Em decorrência desse conceito aberto de inadimplemento, abrangendo tanto o descumprimento da prestação principal, quanto o dos deveres impostos pela boa-fé objetiva, existem uma série de modalidades de descumprimento incidentes sobre cada fattispecie, sendo certo que a doutrina se divide na adoção de classificações diferentes, como será visto no próximo tópico.

3.4. Modalidades de inadimplemento

Em primeiro lugar, convém destacar que o Código Civil Brasileiro não especificou as modalidades de inadimplemento, tendo previsto um sistema binário baseado no inadimplemento absoluto e na mora, consagrada no artigo 394 do Código Civil [30] em seu aspecto temporal, espacial e formal, diferindo, assim, o Direito Brasileiro de outros ordenamentos jurídicos, tais como o Português, que relacionam a mora, exclusivamente, ao tempo de cumprimento da obrigação [31].

Tal divisão do inadimplemento obrigacional foi adotada pela doutrina de AGOSTINHO ALVIM, cuja contribuição para a sistematização do Direito das Obrigações persiste até o Código Civil de 2002, como acentua MIGUEL REALE [32].

De fato, AGOSTINHO ALVIM [33] entende que a mora abrange os elementos temporais, espaciais e formais de cumprimento da obrigação em sua clássica obra "Da Inexecução das Obrigações e suas Conseqüências", como se pode ver do trecho abaixo transcrito: "Mora, no conceito dos antigos práticos, é o retardamento culposo no pagar o que se deve, ou no receber o que nos é devido (...). Primeiro, porque só leva em contra o retardamento: dilatio; ao passo que o Código Civil considera em mora o devedor que não paga, ou o credor que não recebe no tempo, lugar e forma convencionados".

Embora o objetivo do presente estudo não seja elaborar um estudo crítico da mora, instituto considerado de difícil abordagem por autores brasileiros clássicos do Direito Civil [34], é preciso analisar, dentre as tipologias próprias da mora ou do inadimplemento parcial, qual a melhor classificação para fins específicos de delimitação do adimplemento substancial.
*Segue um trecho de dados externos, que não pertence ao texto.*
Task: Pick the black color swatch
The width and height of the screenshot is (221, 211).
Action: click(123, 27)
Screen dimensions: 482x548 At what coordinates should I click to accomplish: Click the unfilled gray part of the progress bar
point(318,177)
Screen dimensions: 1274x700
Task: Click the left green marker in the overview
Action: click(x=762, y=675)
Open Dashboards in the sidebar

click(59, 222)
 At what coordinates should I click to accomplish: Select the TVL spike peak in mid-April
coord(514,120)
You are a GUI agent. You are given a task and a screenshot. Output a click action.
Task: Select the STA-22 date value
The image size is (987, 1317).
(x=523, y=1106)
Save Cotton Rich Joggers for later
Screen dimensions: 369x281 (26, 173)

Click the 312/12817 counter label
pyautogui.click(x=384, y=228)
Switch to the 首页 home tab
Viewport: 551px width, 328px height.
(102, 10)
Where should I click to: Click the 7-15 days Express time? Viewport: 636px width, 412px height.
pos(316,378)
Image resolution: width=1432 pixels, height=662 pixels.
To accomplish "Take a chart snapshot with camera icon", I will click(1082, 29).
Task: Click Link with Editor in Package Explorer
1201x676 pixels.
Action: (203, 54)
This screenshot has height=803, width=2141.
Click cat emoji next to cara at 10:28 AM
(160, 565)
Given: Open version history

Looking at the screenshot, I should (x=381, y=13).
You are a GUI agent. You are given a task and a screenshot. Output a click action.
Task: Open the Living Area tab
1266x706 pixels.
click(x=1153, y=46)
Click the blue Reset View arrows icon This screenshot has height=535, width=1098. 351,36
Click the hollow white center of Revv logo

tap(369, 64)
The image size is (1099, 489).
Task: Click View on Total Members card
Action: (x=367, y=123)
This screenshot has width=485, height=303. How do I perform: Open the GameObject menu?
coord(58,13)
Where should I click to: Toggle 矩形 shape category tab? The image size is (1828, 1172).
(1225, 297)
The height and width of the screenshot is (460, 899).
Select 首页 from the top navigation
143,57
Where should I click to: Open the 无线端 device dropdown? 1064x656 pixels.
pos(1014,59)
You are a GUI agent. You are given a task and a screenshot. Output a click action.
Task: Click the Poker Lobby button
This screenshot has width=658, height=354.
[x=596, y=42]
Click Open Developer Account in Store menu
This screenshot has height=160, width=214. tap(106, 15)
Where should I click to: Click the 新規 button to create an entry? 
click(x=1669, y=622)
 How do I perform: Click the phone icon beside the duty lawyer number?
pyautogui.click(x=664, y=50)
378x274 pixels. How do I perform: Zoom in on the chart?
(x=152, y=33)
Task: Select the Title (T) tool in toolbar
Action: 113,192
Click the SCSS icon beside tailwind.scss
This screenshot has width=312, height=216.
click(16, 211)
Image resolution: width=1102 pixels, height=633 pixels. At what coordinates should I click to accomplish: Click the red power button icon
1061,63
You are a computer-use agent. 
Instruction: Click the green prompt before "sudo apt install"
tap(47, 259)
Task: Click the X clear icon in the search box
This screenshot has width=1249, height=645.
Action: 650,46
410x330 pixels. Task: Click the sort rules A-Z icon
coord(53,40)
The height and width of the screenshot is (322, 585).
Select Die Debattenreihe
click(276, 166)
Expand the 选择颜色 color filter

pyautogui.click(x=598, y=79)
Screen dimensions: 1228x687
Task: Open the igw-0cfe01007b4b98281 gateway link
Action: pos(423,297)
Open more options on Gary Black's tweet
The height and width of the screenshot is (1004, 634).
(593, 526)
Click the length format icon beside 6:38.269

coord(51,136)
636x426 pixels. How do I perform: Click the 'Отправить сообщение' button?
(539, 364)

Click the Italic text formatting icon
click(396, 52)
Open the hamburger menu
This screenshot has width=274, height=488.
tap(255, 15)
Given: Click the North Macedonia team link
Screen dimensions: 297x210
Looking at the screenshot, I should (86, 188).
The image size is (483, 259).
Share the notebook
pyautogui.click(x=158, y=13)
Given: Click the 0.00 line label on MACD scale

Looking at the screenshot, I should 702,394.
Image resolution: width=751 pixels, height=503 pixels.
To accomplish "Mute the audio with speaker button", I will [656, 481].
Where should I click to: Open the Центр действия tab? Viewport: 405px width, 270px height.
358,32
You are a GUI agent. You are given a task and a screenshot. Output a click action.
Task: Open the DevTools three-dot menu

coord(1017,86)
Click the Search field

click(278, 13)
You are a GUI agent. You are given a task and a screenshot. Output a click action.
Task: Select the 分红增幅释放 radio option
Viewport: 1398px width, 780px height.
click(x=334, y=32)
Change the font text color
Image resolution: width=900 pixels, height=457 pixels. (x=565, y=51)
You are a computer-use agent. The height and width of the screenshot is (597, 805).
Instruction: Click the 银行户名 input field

Com efeito, a classificação do inadimplemento parcial em cumprimento inexato, cumprimento retardado e incumprimento definitivo, a qual será abaixo abordada, possui a vantagem didática de visualizar, gradativamente, as situações intermediárias do inadimplemento absoluto e do adimplemento integral, sem que, para tanto, seja necessário analisar um terceiro instituto, tão intrincado como a mora.

Ora, se o Código Civil tivesse previsto, didática e expressamente, as modalidades de inadimplemento, o juiz teria mais parâmetros para enquadrar cada caso concreto em determinada espécie de inadimplemento, o que contribuiria para a segurança jurídica do sistema obrigacional. O julgador teria a oportunidade de verificar, claramente, a existência de diversas nuances legais, situadas entre o inadimplemento absoluto e o adimplemento integral.

Essa consideração é importante, pois o adimplemento substancial situa-se, justamente, na zona cinzenta e casuística, entre o inadimplemento absoluto e o adimplemento integral, ainda que se considere que o descumprimento dos deveres obrigacionais, relativos aquele instituto, seja insignificante, a ponto de se admitir que o adimplemento se configurou de forma substancial.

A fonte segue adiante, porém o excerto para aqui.